Technical Abstract: Hypocotyl length is a critical determinant in establishing high quality seedlings for successful cucumber production, but knowledge on the molecular regulation of hypocotyl growth in cucumber is very limited. Here we reported identification and characterization of a cucumber elongated hypocotyl1 (elh1) mutant. We found that the longer hypocotyl in elh1 was due to longitudinal growth of hypocotyl cells. With fine mapping, the elh1 locus was delimited to a 20.9-kb region containing three annotated genes; only one polymorphism was identified in this region between two parental lines, which was a non-synonymous SNP (G28153633A) in the third exon of CsHY2 (CsGy1G030000) that encodes a phytochromobilin (PFB) synthase. Uniqueness of the mutant allele at CsHY2 was verified in 515 cucumber lines.

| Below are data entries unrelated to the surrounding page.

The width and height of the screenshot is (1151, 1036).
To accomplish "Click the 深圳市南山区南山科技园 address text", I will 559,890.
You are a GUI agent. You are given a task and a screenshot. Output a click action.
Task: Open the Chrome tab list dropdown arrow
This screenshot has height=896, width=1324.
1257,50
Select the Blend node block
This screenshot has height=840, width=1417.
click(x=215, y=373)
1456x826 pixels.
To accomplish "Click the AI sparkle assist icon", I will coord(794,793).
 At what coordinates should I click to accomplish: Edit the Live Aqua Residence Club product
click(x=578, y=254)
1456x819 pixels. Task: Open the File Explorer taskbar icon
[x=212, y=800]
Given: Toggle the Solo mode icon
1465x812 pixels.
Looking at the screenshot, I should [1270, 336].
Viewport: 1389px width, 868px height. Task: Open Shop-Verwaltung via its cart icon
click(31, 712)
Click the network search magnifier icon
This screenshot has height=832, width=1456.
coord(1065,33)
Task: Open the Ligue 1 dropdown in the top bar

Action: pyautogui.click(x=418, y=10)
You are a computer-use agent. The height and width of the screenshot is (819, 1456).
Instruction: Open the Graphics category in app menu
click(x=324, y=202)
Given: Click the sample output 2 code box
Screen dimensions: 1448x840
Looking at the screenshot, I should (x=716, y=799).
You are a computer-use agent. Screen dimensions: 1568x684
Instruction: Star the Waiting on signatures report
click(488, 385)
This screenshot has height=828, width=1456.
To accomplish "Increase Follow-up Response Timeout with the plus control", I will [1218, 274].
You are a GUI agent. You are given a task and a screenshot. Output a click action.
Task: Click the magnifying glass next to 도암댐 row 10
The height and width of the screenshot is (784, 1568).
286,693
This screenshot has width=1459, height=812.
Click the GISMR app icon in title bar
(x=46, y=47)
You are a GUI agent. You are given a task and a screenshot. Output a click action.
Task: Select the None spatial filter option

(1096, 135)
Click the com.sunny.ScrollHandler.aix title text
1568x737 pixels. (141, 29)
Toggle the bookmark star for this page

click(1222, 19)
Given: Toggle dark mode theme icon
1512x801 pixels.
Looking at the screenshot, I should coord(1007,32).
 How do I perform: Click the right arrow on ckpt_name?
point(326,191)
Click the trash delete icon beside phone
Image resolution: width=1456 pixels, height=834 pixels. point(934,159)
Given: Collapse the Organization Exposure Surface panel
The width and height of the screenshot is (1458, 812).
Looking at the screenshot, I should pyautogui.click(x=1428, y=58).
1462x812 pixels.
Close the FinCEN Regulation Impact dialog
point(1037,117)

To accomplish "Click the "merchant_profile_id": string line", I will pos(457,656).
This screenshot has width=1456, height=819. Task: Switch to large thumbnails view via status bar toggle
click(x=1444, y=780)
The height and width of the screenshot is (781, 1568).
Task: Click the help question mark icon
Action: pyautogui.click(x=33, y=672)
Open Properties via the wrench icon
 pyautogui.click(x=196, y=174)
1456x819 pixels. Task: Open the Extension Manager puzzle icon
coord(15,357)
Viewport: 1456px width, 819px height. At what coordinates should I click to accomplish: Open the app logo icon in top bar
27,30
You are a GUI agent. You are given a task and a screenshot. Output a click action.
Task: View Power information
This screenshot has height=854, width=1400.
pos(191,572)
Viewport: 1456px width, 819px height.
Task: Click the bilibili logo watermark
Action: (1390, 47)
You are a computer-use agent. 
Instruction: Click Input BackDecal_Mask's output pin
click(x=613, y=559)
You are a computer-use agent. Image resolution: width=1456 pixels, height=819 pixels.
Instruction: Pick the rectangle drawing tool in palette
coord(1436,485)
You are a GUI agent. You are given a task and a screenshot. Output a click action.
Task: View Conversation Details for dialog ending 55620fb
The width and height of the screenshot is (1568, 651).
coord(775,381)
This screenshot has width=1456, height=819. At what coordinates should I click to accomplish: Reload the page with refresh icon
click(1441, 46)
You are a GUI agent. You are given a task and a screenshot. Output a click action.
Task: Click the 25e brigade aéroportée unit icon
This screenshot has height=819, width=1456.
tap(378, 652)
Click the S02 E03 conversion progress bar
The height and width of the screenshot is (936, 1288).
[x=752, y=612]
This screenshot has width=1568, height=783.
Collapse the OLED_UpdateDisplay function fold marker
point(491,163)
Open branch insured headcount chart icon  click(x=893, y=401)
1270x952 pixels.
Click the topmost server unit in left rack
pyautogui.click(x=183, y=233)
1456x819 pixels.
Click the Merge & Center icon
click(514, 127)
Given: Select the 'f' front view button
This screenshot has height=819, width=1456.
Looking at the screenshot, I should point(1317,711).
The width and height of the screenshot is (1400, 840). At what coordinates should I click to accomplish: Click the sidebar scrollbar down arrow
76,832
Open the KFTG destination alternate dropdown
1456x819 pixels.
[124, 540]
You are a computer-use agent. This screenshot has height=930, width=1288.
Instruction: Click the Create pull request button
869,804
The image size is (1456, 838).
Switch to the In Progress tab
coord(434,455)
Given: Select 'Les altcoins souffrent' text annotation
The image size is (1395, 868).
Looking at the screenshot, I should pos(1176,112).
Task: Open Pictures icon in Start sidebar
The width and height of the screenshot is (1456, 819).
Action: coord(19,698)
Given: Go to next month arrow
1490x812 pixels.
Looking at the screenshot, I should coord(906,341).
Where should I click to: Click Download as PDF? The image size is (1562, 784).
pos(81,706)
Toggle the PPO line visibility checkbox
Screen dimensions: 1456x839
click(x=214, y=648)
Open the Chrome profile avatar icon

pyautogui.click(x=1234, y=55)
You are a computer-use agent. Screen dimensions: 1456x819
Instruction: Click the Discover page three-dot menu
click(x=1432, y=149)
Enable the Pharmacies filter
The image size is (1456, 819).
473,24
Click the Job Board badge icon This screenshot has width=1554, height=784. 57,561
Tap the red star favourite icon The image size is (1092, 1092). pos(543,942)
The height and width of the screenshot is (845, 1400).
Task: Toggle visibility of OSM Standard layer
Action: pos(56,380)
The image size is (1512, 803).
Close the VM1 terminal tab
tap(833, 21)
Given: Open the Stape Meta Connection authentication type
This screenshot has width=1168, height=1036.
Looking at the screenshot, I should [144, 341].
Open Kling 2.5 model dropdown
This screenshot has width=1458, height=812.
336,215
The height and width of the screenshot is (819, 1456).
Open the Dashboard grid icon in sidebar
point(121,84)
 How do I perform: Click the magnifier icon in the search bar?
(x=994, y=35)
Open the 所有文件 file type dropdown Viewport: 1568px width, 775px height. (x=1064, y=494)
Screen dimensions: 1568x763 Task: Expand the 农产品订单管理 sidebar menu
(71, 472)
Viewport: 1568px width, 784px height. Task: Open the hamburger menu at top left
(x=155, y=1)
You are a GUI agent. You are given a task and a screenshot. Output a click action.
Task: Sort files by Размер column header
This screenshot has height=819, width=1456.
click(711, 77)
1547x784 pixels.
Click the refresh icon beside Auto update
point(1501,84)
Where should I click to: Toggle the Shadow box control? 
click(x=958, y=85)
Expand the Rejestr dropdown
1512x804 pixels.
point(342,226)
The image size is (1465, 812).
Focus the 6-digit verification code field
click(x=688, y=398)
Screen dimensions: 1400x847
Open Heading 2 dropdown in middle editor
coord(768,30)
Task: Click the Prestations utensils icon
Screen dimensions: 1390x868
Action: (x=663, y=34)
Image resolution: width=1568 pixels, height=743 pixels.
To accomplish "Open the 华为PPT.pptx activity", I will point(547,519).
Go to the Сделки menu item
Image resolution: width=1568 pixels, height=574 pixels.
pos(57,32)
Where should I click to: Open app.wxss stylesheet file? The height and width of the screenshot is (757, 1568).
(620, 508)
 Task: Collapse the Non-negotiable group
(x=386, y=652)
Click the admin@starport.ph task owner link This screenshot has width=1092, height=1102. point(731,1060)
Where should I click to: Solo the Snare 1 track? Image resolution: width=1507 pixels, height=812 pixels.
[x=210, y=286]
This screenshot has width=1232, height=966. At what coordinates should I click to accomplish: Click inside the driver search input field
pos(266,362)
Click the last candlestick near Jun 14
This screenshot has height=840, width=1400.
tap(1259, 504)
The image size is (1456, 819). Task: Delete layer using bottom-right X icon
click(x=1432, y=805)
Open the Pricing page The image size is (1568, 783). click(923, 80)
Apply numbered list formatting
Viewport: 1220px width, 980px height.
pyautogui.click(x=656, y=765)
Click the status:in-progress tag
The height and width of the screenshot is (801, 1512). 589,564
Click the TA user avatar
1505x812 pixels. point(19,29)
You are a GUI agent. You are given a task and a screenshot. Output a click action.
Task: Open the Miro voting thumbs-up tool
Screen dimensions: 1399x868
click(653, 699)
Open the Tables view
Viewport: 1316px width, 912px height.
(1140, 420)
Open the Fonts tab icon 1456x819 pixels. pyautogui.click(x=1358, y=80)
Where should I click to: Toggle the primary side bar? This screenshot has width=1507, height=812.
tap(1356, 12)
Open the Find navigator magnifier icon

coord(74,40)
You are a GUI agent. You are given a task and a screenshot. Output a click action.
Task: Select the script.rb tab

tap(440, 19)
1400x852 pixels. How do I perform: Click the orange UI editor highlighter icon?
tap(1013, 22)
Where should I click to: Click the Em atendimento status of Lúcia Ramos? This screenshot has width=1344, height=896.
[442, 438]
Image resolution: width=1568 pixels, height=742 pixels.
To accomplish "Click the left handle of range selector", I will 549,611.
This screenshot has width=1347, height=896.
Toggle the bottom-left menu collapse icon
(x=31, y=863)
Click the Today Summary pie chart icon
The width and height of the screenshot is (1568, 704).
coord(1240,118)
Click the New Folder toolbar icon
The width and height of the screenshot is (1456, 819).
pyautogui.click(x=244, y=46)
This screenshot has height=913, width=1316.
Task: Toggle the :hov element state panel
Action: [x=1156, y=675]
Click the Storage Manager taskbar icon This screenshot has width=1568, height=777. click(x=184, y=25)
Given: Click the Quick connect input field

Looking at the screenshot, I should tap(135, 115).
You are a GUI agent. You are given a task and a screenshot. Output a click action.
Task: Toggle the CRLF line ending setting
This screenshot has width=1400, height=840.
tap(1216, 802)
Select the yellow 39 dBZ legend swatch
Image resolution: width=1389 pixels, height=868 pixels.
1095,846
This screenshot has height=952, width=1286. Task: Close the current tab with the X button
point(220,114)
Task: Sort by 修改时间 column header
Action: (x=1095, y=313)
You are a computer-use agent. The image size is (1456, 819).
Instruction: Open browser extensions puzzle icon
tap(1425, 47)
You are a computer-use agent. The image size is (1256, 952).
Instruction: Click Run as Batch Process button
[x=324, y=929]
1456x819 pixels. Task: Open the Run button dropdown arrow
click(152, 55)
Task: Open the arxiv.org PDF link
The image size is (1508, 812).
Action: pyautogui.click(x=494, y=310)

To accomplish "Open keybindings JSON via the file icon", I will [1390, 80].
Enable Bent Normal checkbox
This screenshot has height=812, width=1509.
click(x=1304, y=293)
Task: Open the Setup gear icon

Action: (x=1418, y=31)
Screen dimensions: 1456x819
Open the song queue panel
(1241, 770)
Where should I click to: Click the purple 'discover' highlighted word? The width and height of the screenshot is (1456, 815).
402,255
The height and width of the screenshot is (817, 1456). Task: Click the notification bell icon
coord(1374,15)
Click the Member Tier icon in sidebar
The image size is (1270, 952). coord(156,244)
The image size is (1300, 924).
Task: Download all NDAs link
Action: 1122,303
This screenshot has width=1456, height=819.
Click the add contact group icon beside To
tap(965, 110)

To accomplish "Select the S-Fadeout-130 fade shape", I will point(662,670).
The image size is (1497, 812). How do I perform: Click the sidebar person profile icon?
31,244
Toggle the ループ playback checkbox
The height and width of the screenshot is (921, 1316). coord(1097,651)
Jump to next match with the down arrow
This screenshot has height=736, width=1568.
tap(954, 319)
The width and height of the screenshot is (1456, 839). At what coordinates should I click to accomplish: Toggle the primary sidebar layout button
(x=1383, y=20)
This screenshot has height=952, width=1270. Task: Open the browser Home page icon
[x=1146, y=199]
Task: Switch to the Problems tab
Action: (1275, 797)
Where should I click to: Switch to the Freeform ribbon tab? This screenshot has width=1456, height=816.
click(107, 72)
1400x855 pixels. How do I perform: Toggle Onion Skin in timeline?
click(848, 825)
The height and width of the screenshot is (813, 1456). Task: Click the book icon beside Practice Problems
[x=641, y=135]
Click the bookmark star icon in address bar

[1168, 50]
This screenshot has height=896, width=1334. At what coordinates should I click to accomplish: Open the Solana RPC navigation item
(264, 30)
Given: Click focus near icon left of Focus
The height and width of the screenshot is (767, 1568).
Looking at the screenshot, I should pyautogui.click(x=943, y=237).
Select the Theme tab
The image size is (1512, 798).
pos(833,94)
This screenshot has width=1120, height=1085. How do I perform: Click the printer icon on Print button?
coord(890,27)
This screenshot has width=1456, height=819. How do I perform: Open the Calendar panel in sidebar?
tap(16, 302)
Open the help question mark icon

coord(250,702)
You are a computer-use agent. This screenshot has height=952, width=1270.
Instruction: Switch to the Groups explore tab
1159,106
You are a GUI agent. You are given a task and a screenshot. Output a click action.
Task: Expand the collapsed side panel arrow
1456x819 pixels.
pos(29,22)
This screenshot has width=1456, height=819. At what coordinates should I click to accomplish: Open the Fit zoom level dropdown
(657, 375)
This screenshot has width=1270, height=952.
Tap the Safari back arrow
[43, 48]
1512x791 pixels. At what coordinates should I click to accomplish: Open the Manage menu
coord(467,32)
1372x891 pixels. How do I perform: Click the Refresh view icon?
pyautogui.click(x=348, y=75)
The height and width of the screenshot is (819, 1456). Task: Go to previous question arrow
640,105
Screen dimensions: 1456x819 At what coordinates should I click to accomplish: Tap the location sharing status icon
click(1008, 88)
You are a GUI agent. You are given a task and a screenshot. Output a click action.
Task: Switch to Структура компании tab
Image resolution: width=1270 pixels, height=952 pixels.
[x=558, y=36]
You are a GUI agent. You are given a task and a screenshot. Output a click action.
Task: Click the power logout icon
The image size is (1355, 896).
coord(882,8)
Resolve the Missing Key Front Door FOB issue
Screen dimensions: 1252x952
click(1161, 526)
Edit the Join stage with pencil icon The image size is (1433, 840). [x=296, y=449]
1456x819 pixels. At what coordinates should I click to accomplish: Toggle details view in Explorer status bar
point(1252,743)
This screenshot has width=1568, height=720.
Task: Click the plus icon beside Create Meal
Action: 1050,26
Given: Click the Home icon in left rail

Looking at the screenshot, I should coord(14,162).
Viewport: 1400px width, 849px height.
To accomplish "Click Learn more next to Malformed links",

Ectopic expression of CsHY2 in Arabidopsis hy2-1 mutant led to reduced hypocotyl length. The PFB protein was targeted to chloroplasts. The expression levels of CsHY2 and five phytochrome genes, CsPHYA1, CsPHYA2, CsPHYB, CsPHYC and CsPHYE were all significantly down-regulated while several cell elongation related genes were up-regulated in elh1 mutant compared to wild type cucumber, which are correlated with dynamic hypocotyl elongation in the mutant. RNA-seq analysis in the WT and mutant revealed differentially expressed genes involved in porphyrin and chlorophyll metabolisms, cell elongation, and plant hormone signal transduction pathways. This is the first report to characterize and clone the CsHY2 gene in cucumber. This work reveals the important of CsHY2 in regulating hypocotyl length and extends our understanding of the roles of CsHY2 in cucumber.